前提として、相続人は、相続によって重大な不利益を被る場合がある、ということについて述べたいと思います。
相続人は、相続によって、被相続人の資産(遺産)に関しては、法定相続分を取得する権利を得ると共に、被相続人の債務(相続債務)に関しては、法定相続分に応じた部分を分割承継することになります(民法899条参照)。
(共同相続の効力)
第899条
各共同相続人は、その相続分に応じて被相続人の権利義務を承継する。
「債務の分割承継」とは、例えば、被相続人が1000万円の債務を負っている場合において、ある相続人の法定相続分が4分の1であるならば、相続を放棄しない限り、この相続人は当然に被相続人の債務について250万円の範囲で承継する、ということです。
これは債権者の利害に関する問題ですから、相続人間の遺産分割協議によってこの債務について各相続人の負担割合を決めたとしても、それのみで相続人の債務が免除されることはありません。すなわち、債権者が相続人の債務を免除しない限り、相続人は、債権者との関係では、分割承継した債務を免れることはできません。
したがって、債権者は、相続人間でどのような取り決めがなされようとも、債務者の相続人に対し、当然に、債務全額の内、法定相続分に相当する部分を履行するよう請求できます。
被相続人が巨額の債務を負っていたとすれば、相続人は極めて困難な事態に陥ることになりますから、相続放棄の申述を有効になし得る期間が具体的にはどのように決せられるのかは極めて重大な問題です。
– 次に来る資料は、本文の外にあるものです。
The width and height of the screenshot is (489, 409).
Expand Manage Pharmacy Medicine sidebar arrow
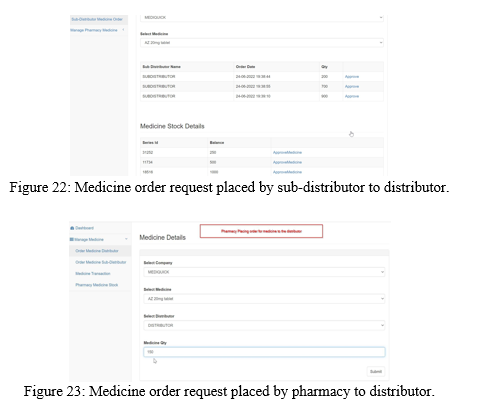click(x=123, y=30)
この点に関しては、これまで様々な裁判例で考え方が示されていますが、最も重要と思われる最高裁判所昭和59年4月27日判決は、次のような判断を示しています。
「民法九一五条一項本文が相続人に対し単純承認若しくは限定承認又は放棄をするについて三か月の期間(以下「熱慮期間」という。)を許与しているのは、相続人が、相続開始の原因たる事実及びこれにより自己が法律上相続人となつた事実を知つた場合には、通常、右各事実を知つた時から三か月以内に、調査すること等によつて、相続すべき積極及び消極の財産(以下「相続財産」という。)の有無、その状況等を認識し又は認識することができ、したがつて単純承認若しくは限定承認又は放棄のいずれかを選択すべき前提条件が具備されるとの考えに基づいているのであるから、熟慮期間は、原則として、相続人が前記の各事実を知つた時から起算すべきものである」
つまり、相続放棄できる3か月の起算は、相続人が、相続開始の原因(つまり被相続人の死亡など)、及び、これによって自分が相続人になったことの2点を知った時からスタートする、ということになります。